> [Records shown]:

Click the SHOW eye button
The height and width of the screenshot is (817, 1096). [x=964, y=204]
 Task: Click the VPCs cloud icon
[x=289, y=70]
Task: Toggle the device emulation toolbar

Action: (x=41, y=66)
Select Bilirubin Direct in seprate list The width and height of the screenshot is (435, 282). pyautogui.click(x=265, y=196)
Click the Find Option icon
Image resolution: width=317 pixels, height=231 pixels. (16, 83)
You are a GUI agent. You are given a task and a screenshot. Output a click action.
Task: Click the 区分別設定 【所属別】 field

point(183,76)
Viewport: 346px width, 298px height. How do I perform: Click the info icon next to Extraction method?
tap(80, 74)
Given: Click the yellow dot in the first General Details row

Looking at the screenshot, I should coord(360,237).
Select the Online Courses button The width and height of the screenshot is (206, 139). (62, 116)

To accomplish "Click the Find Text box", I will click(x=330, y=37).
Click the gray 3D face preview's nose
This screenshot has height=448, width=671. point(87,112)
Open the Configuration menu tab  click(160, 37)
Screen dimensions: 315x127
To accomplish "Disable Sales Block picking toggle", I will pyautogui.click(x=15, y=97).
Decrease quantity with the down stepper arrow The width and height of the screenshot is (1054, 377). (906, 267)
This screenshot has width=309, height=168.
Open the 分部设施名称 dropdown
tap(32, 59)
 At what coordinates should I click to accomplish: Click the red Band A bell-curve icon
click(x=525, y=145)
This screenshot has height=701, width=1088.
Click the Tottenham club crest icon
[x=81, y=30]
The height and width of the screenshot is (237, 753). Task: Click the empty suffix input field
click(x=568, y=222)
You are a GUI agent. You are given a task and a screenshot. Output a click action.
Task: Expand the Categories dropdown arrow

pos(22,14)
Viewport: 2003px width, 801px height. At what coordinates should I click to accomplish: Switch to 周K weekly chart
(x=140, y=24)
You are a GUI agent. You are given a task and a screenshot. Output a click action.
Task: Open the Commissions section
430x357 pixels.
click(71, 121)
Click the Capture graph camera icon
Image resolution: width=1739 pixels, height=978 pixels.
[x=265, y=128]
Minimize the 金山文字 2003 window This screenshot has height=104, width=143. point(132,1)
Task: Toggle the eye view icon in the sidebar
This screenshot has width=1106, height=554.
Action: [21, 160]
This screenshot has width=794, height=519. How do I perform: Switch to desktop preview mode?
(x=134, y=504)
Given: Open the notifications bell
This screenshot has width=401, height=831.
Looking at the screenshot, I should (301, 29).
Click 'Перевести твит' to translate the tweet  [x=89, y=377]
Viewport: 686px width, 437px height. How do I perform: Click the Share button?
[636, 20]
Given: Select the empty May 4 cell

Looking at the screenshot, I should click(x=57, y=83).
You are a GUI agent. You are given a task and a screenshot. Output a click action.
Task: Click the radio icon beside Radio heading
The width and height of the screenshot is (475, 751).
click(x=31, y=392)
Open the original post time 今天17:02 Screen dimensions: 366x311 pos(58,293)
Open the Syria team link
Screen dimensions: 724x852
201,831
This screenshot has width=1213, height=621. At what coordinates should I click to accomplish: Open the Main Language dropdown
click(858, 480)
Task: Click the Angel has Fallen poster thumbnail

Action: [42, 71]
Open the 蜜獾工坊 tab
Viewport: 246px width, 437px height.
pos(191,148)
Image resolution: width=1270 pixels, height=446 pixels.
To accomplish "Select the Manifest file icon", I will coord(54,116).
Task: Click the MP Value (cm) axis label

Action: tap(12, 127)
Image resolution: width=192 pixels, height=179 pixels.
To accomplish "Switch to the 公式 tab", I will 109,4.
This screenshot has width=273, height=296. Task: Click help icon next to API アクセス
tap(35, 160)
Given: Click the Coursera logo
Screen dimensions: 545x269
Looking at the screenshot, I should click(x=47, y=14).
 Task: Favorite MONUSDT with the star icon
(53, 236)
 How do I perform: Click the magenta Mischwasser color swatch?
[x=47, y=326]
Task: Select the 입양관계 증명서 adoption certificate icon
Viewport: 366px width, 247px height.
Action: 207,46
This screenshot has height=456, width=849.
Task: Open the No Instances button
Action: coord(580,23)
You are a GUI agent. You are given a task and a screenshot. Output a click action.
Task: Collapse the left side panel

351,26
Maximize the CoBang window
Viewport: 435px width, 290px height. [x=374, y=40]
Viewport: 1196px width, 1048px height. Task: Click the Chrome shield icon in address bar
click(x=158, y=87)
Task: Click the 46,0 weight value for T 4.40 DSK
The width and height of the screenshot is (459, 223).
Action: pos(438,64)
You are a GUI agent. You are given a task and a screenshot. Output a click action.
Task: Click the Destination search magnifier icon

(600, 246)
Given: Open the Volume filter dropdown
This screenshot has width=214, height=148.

> [Work instructions]: Which lines of the items above contain the string "pixels", with case matching exactly? Pull out each such line and copy it in full.

> [Exercise result]:
Image resolution: width=317 pixels, height=231 pixels. (16, 83)
430x357 pixels.
Image resolution: width=1739 pixels, height=978 pixels.
Image resolution: width=1270 pixels, height=446 pixels.
Image resolution: width=192 pixels, height=179 pixels.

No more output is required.